Prompt >> Write out the whole listing word for word.

##### Material shown

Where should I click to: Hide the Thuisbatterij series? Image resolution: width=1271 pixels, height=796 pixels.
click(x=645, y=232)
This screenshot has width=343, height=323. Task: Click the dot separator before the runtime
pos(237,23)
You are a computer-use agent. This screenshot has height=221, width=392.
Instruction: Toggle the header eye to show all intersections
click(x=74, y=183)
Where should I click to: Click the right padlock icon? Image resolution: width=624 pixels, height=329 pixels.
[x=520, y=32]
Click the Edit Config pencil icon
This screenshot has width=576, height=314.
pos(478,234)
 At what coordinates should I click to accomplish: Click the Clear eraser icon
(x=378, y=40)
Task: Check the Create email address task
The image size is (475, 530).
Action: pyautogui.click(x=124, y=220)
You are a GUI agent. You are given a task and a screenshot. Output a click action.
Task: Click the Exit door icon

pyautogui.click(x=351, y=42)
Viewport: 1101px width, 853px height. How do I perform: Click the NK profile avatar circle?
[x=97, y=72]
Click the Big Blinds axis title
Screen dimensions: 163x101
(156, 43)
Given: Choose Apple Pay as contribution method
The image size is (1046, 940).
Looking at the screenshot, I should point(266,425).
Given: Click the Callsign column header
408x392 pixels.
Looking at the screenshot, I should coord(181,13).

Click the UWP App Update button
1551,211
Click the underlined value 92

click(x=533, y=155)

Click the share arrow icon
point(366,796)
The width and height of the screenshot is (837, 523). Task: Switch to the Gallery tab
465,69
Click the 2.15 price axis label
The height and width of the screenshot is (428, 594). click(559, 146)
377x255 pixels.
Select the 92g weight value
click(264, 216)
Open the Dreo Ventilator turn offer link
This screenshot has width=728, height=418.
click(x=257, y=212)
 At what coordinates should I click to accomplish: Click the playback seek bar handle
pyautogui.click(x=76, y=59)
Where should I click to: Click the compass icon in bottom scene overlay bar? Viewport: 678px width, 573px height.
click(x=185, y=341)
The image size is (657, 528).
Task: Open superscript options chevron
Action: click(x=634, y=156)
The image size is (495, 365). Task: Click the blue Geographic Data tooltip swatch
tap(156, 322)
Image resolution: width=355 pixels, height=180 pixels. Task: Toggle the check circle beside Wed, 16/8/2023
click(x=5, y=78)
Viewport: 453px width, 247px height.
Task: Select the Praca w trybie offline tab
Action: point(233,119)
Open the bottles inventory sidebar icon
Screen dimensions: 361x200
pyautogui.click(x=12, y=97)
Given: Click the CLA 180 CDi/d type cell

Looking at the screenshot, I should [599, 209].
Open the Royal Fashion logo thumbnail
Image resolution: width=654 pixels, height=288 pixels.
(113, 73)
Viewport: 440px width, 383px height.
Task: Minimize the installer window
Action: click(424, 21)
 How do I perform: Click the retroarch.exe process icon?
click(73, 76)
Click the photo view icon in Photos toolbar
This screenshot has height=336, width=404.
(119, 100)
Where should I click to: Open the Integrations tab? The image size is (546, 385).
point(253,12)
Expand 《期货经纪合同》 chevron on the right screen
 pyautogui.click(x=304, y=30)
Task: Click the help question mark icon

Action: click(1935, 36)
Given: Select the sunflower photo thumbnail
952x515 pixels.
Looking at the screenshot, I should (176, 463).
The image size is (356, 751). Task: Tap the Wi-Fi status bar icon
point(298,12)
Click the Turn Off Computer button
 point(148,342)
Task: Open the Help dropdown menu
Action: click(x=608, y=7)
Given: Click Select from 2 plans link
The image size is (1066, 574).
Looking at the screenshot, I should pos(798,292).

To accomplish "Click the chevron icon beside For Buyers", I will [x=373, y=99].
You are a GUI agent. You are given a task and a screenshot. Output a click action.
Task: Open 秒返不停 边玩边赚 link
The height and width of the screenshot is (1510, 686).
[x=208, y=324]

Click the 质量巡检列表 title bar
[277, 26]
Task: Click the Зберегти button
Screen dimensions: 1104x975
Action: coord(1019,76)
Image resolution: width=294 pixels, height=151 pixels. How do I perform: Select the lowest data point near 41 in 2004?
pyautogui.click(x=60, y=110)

##########

Result for this exercise >>
Where should I click to: Hide the Thuisbatterij series? Image resolution: width=1271 pixels, height=796 pixels.
click(x=645, y=232)
This screenshot has width=343, height=323. Task: Click the dot separator before the runtime
pos(237,23)
You are a computer-use agent. This screenshot has height=221, width=392.
Instruction: Toggle the header eye to show all intersections
click(x=74, y=183)
Where should I click to: Click the right padlock icon? Image resolution: width=624 pixels, height=329 pixels.
[x=520, y=32]
Click the Edit Config pencil icon
This screenshot has width=576, height=314.
pos(478,234)
 At what coordinates should I click to accomplish: Click the Clear eraser icon
(x=378, y=40)
Task: Check the Create email address task
The image size is (475, 530).
Action: pyautogui.click(x=124, y=220)
You are a GUI agent. You are given a task and a screenshot. Output a click action.
Task: Click the Exit door icon

pyautogui.click(x=351, y=42)
Viewport: 1101px width, 853px height. How do I perform: Click the NK profile avatar circle?
[x=97, y=72]
Click the Big Blinds axis title
Screen dimensions: 163x101
(156, 43)
Given: Choose Apple Pay as contribution method
The image size is (1046, 940).
Looking at the screenshot, I should point(266,425).
Given: Click the Callsign column header
408x392 pixels.
Looking at the screenshot, I should coord(181,13).

Click the UWP App Update button
1551,211
Click the underlined value 92

click(x=533, y=155)

Click the share arrow icon
point(366,796)
The width and height of the screenshot is (837, 523). Task: Switch to the Gallery tab
465,69
Click the 2.15 price axis label
The height and width of the screenshot is (428, 594). click(559, 146)
377x255 pixels.
Select the 92g weight value
click(264, 216)
Open the Dreo Ventilator turn offer link
This screenshot has width=728, height=418.
click(x=257, y=212)
 At what coordinates should I click to accomplish: Click the playback seek bar handle
pyautogui.click(x=76, y=59)
Where should I click to: Click the compass icon in bottom scene overlay bar? Viewport: 678px width, 573px height.
click(x=185, y=341)
The image size is (657, 528).
Task: Open superscript options chevron
Action: click(x=634, y=156)
The image size is (495, 365). Task: Click the blue Geographic Data tooltip swatch
tap(156, 322)
Image resolution: width=355 pixels, height=180 pixels. Task: Toggle the check circle beside Wed, 16/8/2023
click(x=5, y=78)
Viewport: 453px width, 247px height.
Task: Select the Praca w trybie offline tab
Action: point(233,119)
Open the bottles inventory sidebar icon
Screen dimensions: 361x200
pyautogui.click(x=12, y=97)
Given: Click the CLA 180 CDi/d type cell

Looking at the screenshot, I should [599, 209].
Open the Royal Fashion logo thumbnail
Image resolution: width=654 pixels, height=288 pixels.
(113, 73)
Viewport: 440px width, 383px height.
Task: Minimize the installer window
Action: click(424, 21)
 How do I perform: Click the retroarch.exe process icon?
click(73, 76)
Click the photo view icon in Photos toolbar
This screenshot has height=336, width=404.
(119, 100)
Where should I click to: Open the Integrations tab? The image size is (546, 385).
point(253,12)
Expand 《期货经纪合同》 chevron on the right screen
 pyautogui.click(x=304, y=30)
Task: Click the help question mark icon

Action: click(1935, 36)
Given: Select the sunflower photo thumbnail
952x515 pixels.
Looking at the screenshot, I should (176, 463).
The image size is (356, 751). Task: Tap the Wi-Fi status bar icon
point(298,12)
Click the Turn Off Computer button
 point(148,342)
Task: Open the Help dropdown menu
Action: click(x=608, y=7)
Given: Click Select from 2 plans link
The image size is (1066, 574).
Looking at the screenshot, I should pos(798,292).

To accomplish "Click the chevron icon beside For Buyers", I will [x=373, y=99].
You are a GUI agent. You are given a task and a screenshot. Output a click action.
Task: Open 秒返不停 边玩边赚 link
The height and width of the screenshot is (1510, 686).
[x=208, y=324]

Click the 质量巡检列表 title bar
[277, 26]
Task: Click the Зберегти button
Screen dimensions: 1104x975
Action: coord(1019,76)
Image resolution: width=294 pixels, height=151 pixels. How do I perform: Select the lowest data point near 41 in 2004?
pyautogui.click(x=60, y=110)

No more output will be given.